Golden Retriever und Herrchen auf dem Wasser mit SUP und Schwimmweste

What matters: the right board.

If you already have a board or SUP, you should pay attention to the following: It must support the combined weight of you and your dog. For wet fur, add 2–4 kg. Your board can support that? Perfect. Then check whether it has a continuous covering (deck pad). If not, you can retrofit it or simply use a dog mat or a towel. You simply attach this to the board with tension straps. This way, you protect your dog from slipping and your board from unsightly scratches. You are considering buying a new board? Then choose one that is as wide as possible. It is more stable in the water. And your dog can turn around on it without stress. Fins give additional stability; ideally, your board will have three of them. It is always wise to test the board before buying it. You can do this in various stores, rental stations, and SUP schools. By the way: Inflatable boards are not destroyed by dog claws.

Safety first: You need life vests for both.

Whether you wear a life vest yourself is, of course, up to you. With a vest is always safer. This also applies to your dog. Because even if it can usually swim well, it can quickly reach its limits with longer distances and/or stronger currents. In addition, the life vest has an extra advantage: A spirited grip is enough to help your four-legged friend back on the board. The life vest should fit well, but not too tightly and not restrict your dog’s freedom of movement. For the right size, measure from the base of the neck to the beginning of the lumbar spine.
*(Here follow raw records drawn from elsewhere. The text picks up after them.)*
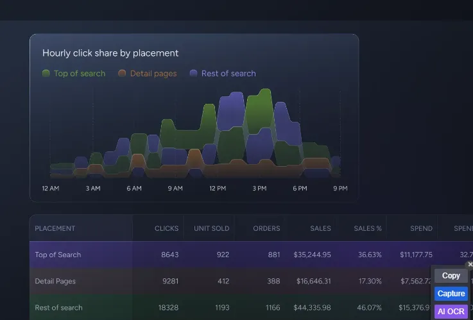Select the Top of Search table row
The width and height of the screenshot is (473, 320).
click(251, 255)
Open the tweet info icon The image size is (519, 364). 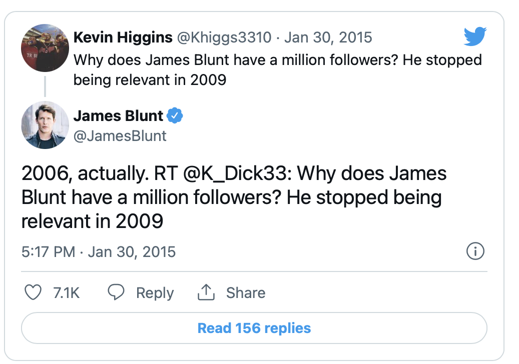point(475,252)
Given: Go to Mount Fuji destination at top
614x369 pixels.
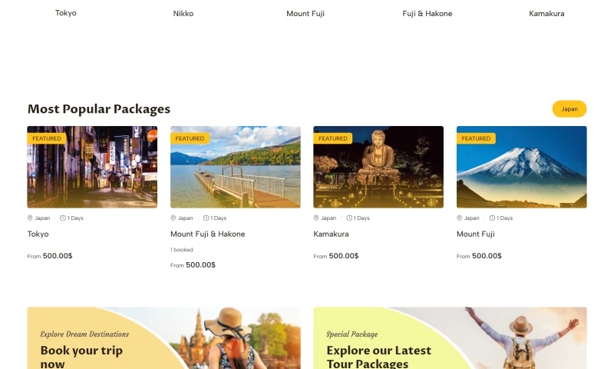Looking at the screenshot, I should click(305, 14).
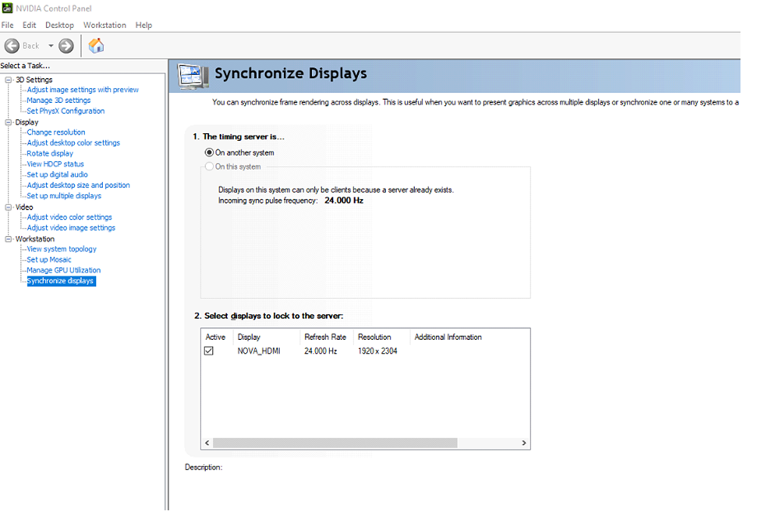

You should also measure the neck circumference and the chest circumference at the widest point. In the beginning, a harness will do. However, you should get your dog a life vest at the latest when you set off on longer trips.
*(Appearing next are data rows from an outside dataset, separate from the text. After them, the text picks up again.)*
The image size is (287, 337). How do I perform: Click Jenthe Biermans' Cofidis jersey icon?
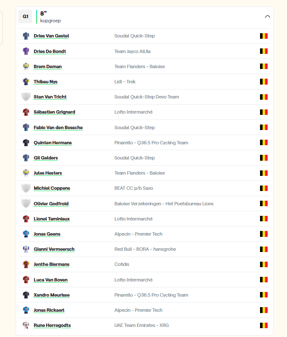pyautogui.click(x=26, y=264)
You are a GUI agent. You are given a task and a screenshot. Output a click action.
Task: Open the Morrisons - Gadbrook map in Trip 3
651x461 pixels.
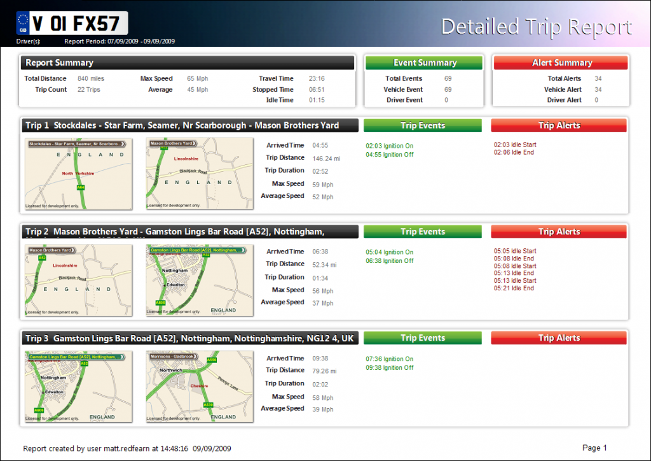(200, 387)
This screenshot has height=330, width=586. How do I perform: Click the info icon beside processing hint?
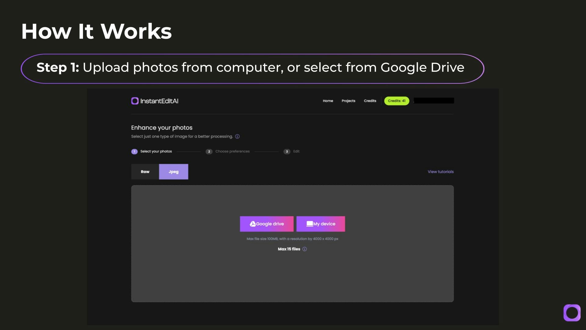(x=237, y=137)
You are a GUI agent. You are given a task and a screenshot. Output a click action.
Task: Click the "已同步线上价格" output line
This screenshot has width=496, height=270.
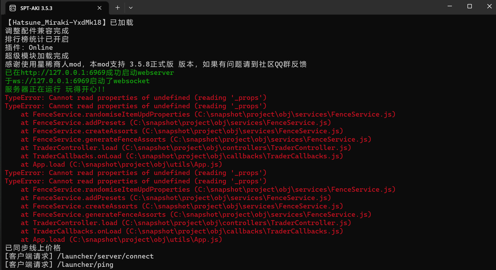33,248
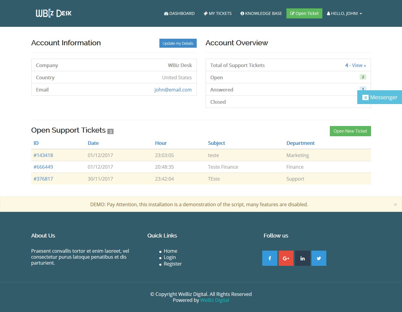This screenshot has height=312, width=402.
Task: Click the open tickets count badge
Action: (363, 77)
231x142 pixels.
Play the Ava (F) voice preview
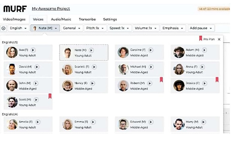tap(33, 50)
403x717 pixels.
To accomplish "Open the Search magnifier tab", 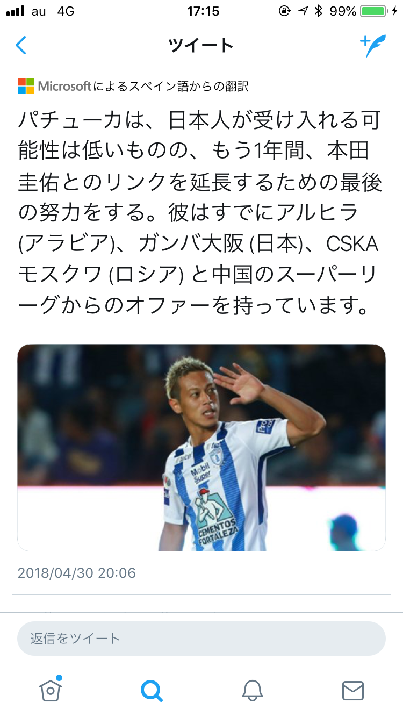I will (152, 690).
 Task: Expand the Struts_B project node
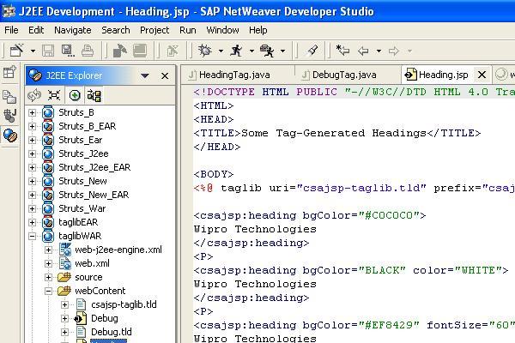[x=33, y=112]
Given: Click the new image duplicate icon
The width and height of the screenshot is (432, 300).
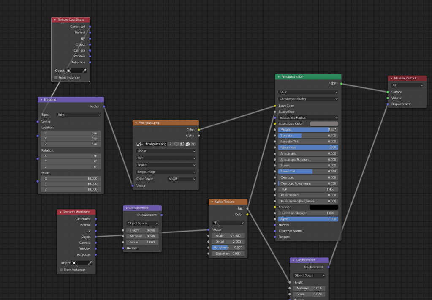Looking at the screenshot, I should click(182, 144).
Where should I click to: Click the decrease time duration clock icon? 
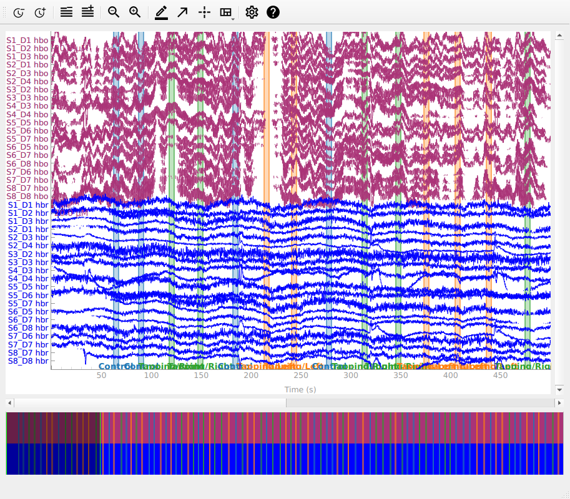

It’s better that you first practise by yourself and then with your dog.

Before you get your dog used to the board, you should have mastered the most important skills on it yourself. Two beginners at once are never a good team. Only if you are safe yourself can you bring your dog safely over the water. And above all, give your dog the feeling of safety. You don’t necessarily have to be a pro but should nevertheless be able to master the following basic skills blindfolded: getting on and off the board in the water, riding standing straight, turning, and stopping. Until you have mastered this (if you haven’t already), you can get your dog used to the board on land.

Getting used to the board: dry run.

First, let your dog get to know the board. You can put it in the living room or in the garden. Then you can practice with your best friend to step on the board and do exercises with it. Sit, lie down, stay, and do tricks if you like. The next step is to get your dog used to balancing. To do this, get one or two friends to help you. They will take the board at both ends and lift it slightly. Again, you do exercises with your dog while your helpers move the board slightly. Your dog will learn not to leave the board until you allow it to. Because once on the water, you can easily tip the board and end up in the water. Only when your dog is safe and calm about all of this can you go out on the water.
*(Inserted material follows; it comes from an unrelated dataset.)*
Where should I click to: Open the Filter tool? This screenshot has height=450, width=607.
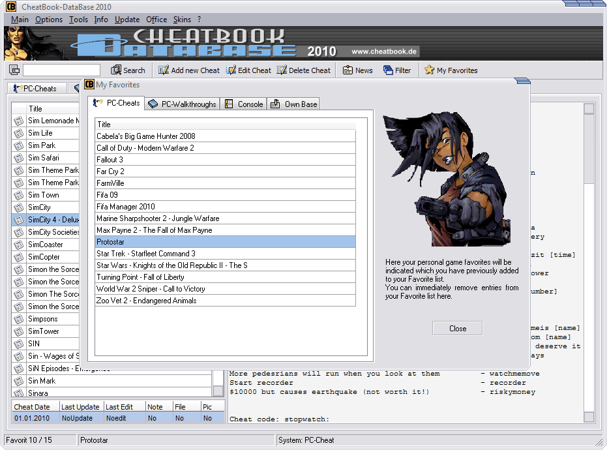click(388, 70)
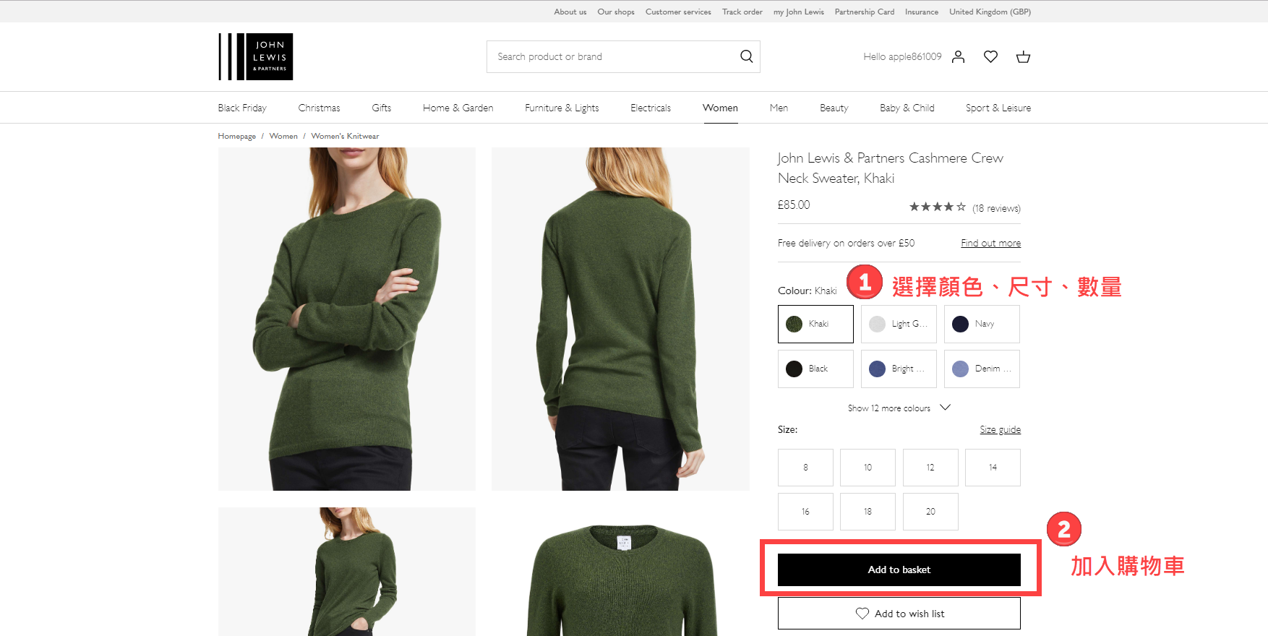The height and width of the screenshot is (636, 1268).
Task: Select the Khaki colour swatch
Action: coord(815,324)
Of to the water: The first time.

You are ready. You can now go on the water together for the first time. Choose the shallow area of a calm body of water. Preferably on a day when there is as little activity as possible. Then you let your dog get on from the shore. Sit on the board. This way, you can keep it stable and don’t have to climb up behind it. This could otherwise be unsettling for your four-legged friend. Depending on the character of your pet, this exercise is the end of the first day. If your dog is more courageous, you can ask him to sit, lie down, and stay. You will gradually get your best friend used to movement and the first paddle strokes along the shore. It can then come to a kneel and stand, and you can carefully move away from the shore. What you should prepare for: If your four-legged friend changes it position on the board, you need to compensate. So leave your usual place in the middle between the handles, and slide further forward, backward, or slightly to the side. If your dog’s legs start to tremble whilst standing, this is no cause for alarm. But high time for a break. On thing you should absolutely do: Practice capsizing. Because sooner or later it will happen. It’s good if you already know this in case of emergency.

Once you are safely on the board with your dog, you can gradually extend your excursions – up to day trips. In doing so, you will strengthen not only your fitness but also your relationship.